30      Les réponses des parties aux questions du Tribunal sont parvenues, pour la requérante, par télécopie du 2 juillet 2007, l’original ayant été déposé le 5 juillet suivant et, pour la Commission, directement par dépôt de l’original le 2 juillet 2007.

 Arguments des parties

 Sur la recevabilité

31      La requérante soutient que son recours satisfait aux conditions de recevabilité tenant à la qualification d’acte faisant grief, en ce qui concerne la décision du 28 mars 2006, à l’épuisement de la procédure de réclamation préalable, au respect des délais et à son intérêt à contester une décision qui lui a causé un préjudice.
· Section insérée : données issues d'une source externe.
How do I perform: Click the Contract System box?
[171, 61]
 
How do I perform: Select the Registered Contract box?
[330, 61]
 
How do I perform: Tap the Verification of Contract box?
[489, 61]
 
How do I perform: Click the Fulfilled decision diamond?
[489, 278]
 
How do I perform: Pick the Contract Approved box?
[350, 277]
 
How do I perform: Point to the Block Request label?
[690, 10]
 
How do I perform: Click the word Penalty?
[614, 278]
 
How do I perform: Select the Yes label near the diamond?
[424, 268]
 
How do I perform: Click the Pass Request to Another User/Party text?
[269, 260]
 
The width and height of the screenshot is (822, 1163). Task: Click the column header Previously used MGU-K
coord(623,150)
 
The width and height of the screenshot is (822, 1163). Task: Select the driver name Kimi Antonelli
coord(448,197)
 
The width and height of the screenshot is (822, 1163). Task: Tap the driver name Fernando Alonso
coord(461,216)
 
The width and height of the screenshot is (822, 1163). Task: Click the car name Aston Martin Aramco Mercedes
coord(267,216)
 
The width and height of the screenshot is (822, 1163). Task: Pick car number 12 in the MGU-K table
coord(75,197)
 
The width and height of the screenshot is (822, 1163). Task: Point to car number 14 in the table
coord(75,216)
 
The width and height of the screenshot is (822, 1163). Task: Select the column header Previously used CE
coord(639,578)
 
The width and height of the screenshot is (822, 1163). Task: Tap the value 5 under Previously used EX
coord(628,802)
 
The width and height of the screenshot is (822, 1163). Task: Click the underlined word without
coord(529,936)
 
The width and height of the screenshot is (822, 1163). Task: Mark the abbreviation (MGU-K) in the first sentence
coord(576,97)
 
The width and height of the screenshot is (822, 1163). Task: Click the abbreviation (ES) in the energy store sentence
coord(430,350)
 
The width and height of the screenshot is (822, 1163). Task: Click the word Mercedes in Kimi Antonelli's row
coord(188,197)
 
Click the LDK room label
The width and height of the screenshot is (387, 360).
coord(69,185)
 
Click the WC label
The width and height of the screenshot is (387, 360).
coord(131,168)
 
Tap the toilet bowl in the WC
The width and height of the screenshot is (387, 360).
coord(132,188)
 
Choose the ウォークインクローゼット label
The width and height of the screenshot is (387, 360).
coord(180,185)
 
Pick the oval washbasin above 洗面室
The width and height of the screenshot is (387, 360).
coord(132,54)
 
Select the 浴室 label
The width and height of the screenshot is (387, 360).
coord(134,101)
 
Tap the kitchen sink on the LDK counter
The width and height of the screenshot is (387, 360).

Au cours de l’audience, elle a précisé que son recours en indemnité se fondait sur un acte décisionnel faisant grief et qu’il ne lui appartenait donc pas d’effectuer une demande préalable auprès de l’AIPN, mais de saisir directement cette dernière d’une réclamation au sens de l’article 90, paragraphe 2, du statut. Dans ces conditions, le recours en indemnité serait recevable.

32      La Commission répond que, en l’espèce, la requérante a entendu fonder son action en indemnité sur un comportement illégal de l’institution qui l’emploie, comportement dépourvu de caractère décisionnel, et non sur un acte décisionnel faisant grief. Ainsi, en vertu d’une jurisprudence constante, la requérante aurait dû obligatoirement faire précéder sa réclamation d’une demande auprès de l’AIPN, conformément à l’article 90, paragraphe 1, du statut. La requérante ayant directement introduit une réclamation, sans adresser préalablement une demande à l’AIPN, le recours en indemnité devrait être déclaré irrecevable.

 Sur le bien-fondé

33      Afin d’apporter la preuve de la responsabilité de la Commission, la requérante invoque l’« attitude fautive » de l’institution, le préjudice qu’elle aurait subi et la relation de cause à effet ente les fautes commises et le préjudice.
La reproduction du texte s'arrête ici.